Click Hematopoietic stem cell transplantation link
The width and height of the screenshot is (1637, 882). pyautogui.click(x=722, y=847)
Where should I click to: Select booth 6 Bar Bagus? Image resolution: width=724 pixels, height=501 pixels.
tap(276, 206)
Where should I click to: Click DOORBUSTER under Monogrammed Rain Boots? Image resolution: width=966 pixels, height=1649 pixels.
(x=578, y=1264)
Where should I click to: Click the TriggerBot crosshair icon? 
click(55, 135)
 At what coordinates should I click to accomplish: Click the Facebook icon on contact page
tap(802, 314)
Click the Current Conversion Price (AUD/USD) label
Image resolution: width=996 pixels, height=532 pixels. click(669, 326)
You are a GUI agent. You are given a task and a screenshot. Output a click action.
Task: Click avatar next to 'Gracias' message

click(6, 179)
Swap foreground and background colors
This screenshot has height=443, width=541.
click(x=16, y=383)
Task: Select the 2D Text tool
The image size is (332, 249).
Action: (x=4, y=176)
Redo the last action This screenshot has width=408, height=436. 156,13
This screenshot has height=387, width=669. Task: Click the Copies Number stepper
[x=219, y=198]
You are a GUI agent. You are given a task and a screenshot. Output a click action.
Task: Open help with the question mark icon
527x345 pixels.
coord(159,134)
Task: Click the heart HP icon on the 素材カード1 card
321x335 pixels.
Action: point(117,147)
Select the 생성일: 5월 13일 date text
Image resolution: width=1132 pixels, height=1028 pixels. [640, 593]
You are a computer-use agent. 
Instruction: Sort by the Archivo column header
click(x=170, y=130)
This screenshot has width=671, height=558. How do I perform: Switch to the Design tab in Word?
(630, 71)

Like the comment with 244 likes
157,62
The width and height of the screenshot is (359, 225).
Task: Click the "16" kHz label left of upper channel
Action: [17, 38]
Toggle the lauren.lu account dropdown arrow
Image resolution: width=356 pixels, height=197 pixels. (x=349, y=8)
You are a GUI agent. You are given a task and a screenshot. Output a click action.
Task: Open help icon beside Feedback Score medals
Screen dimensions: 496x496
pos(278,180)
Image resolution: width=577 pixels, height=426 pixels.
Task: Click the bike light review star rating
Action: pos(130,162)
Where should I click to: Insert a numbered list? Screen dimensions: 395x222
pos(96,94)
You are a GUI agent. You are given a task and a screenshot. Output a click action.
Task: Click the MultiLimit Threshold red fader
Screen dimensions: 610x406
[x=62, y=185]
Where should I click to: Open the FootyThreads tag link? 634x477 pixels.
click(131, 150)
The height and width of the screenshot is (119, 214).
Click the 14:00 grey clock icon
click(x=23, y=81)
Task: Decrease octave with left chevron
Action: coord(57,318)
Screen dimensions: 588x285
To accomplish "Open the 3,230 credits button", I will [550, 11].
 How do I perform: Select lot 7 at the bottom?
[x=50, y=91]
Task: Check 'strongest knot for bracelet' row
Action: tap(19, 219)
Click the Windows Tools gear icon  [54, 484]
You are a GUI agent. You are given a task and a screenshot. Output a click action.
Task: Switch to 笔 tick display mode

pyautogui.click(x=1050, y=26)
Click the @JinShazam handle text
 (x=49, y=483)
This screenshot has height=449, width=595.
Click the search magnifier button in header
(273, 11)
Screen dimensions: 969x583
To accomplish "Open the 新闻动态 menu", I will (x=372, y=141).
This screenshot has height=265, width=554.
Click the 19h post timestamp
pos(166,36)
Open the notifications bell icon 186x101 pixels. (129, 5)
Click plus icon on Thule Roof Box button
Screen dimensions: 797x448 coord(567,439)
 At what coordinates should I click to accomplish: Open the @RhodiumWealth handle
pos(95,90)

==========

**TASK GOAL**
Pull out all lines containing the word "will" from the entries above.

**ANSWER TO THIS EXERCISE**
To accomplish "Open the 3,230 credits button", I will [550, 11].
To accomplish "Open the 新闻动态 menu", I will (x=372, y=141).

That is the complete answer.